Heather - Okay, seriously! What IS it with people who treat airplanes like their own personal living rooms? Don't take off your shoes, don't pass gas in my face and don't prop your feet up on me or my chair! How hard is it to remember those simple rule?! Gaaaahhhh!!!

Becky - Oh my gosh! That is seriously out of control! I actually just heard a story on NPR about (I forget what airline, but I want to say Delta) an airline that was having to cancel flights unexpectedly because pilots were just not showing up for their flights. Like a "sick out" or something? Anyway, that's NO excuse for that kind of lameness!

Emilio!! Hi! And to answer your question...no, you don't look like a terrorist. Uh...not even close. Glad I could provide a spot for so many people to vent their feelings. I knew I wasn't alone on this!

Wendi said...

Christina!!! Welcome back, dear friend. How am I suppose to know what's going on in your life when I am sequestered so far away, and you don't update your blog? (Indignant huff.)

I am the first one to advocate slip off shoes. Seriously, during the summer months that should be easy. Flip-flops, anyone? I, for one, love being singled out... There was one trip to NYC. That of the four legs, I was selected at all four legs for the "random search". "Excuse miss, can you step aside, you have been RANDOMLY selected for our pre-flight check. I blame my ethnic surname. That trip was especially humorous, being patted down four times, while I was wearing a pocketless outfit with flip flops. The "slim-fitting" capris should have made it obvious that I was not concealing any weapons. I couldn't have concealed a nail clipper if I wanted to. Darn, pocketless fashion fads! Men don't have to suffer the indignities of pocketless pants and traction-less shoes. (Err, that's a grip for another blog entry).

UPC--LOVE THE STORY!

Wendi said...

Btw, Loved the "Love Actually" clip.

Warren said...

I once showed up to the airport 24 hours late, but I guess that was my fault.

I have a pointer fork that I carried in my backback. At Reagan I got stopped at security and the guard said I couldn't carry a fork on the plane. I told him it was a pointer fork and showed him, but he wasn't amused. So I had to run down to the post office and mail my fork to myself. Stupid security.

Christina said...

Wendi - I'm dreadfully sorry for going radio silent for so long. Shameful, I know. Won't happen again. (maybe) And yeah..random search, my eye! Maybe you should stop being so cute and they'll stop "randomly" picking you. Just a thought. :) And why should names of ethnicity be cause for immediate suspicion? Gah! Don't get me started there.

Warren - Only you (and possibly Jared) would own a pointer fork. In spite of the inconvenience, I'm very glad you were able to retain it by mailing it to yourself. Out of curiosity...do you frequently find yourself taking bites from the plates of someone across the room? Next time I'm eating in your presence, I'll be sure to keep a close watch on my food...lest it go missing.
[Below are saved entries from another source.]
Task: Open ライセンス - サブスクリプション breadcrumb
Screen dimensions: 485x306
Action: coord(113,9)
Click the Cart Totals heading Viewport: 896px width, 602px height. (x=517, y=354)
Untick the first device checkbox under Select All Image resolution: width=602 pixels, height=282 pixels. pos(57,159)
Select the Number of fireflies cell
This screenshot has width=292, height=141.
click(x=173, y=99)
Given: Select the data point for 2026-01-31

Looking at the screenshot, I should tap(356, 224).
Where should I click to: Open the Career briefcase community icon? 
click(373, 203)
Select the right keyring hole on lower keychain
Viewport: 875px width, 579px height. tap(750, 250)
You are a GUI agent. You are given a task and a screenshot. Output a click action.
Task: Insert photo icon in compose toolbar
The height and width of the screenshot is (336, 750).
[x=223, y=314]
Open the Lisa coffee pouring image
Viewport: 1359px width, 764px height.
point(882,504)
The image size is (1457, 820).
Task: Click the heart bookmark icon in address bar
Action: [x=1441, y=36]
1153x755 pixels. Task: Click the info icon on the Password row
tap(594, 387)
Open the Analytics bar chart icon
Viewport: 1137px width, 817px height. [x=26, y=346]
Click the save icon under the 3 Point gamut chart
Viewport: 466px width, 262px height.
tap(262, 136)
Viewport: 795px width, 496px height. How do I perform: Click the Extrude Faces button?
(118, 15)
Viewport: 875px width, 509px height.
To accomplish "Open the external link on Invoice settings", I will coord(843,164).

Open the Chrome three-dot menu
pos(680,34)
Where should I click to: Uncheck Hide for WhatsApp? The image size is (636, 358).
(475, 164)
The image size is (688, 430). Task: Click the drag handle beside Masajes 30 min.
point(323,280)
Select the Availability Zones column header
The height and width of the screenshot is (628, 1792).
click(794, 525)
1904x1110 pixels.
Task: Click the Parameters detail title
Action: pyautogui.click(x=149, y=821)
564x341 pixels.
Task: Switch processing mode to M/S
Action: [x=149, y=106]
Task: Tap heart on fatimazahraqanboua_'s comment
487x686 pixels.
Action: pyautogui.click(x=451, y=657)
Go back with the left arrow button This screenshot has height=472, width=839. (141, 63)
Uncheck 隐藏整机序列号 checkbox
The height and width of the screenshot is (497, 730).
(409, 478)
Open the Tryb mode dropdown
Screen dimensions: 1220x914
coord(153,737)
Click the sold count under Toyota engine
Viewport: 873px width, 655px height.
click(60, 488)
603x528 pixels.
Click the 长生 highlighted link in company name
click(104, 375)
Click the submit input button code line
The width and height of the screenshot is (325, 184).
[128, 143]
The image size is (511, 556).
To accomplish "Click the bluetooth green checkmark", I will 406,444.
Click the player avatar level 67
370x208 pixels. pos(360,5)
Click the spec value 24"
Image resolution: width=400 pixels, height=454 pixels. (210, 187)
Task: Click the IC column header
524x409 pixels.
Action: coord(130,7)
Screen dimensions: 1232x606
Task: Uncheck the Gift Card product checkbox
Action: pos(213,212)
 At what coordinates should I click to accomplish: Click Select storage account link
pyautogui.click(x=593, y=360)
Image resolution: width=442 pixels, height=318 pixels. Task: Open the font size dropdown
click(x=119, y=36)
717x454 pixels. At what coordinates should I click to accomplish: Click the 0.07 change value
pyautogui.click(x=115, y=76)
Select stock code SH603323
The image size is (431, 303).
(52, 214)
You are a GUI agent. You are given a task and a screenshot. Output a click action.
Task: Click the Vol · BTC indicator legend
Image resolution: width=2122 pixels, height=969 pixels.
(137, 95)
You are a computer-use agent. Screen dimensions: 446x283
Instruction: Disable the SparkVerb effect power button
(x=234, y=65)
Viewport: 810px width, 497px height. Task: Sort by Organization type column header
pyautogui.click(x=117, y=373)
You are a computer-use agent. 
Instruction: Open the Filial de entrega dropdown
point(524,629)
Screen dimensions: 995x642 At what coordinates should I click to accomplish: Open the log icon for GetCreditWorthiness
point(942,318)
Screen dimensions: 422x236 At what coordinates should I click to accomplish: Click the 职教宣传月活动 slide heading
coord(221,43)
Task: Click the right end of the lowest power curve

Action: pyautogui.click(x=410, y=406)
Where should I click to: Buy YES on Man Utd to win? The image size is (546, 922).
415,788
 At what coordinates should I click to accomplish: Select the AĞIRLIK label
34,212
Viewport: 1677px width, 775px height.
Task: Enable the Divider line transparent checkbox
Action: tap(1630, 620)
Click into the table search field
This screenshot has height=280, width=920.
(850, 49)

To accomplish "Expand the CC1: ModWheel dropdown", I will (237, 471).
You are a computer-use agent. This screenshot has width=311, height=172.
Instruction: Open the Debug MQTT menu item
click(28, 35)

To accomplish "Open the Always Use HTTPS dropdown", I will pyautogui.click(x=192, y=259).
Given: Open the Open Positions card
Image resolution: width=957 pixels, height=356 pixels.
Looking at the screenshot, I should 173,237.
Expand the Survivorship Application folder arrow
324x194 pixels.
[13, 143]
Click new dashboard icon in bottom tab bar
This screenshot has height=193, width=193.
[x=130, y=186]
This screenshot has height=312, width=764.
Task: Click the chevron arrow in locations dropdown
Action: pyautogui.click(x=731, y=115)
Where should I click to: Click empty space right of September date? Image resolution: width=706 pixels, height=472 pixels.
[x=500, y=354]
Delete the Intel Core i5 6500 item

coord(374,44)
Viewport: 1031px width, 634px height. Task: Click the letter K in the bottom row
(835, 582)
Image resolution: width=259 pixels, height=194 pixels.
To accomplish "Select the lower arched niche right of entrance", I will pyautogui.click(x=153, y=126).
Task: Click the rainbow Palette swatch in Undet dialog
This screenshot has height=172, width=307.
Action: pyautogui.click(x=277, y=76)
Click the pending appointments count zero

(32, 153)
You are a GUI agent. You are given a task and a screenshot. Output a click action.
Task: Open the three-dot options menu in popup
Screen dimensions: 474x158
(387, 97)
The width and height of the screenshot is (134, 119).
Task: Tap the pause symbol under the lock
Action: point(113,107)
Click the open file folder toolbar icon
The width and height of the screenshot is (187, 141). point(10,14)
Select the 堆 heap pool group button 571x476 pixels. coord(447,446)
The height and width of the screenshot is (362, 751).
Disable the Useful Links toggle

And can I just say that story about the "stupid security" is unsettling, at best. Yikes! Accidentally smuggling a knife onto an airplane? I don't blame the guy...we're all prone to absent-mindedness, but what about those doing it on purpose. Shudder. Makes ya think.

Warren said...

Jared and I both own the pointer fork AND spoon. Just don't ask us how long it took us to find them.

I haven't used them in a while, maybe I should bring them back into play...

Andrea said...

I got my bag searched today because they thought my mini-quad looked suspicious. Then the guy asked me if I thought Mitt Romney would win the election. I think there should be a different line for frequent travelers. That way we wouldn't have to wait behind the people who don't know what they're doing. And, FYI, there's a Cinnabon in the US Airways terminal at DCA. I eat there frequently.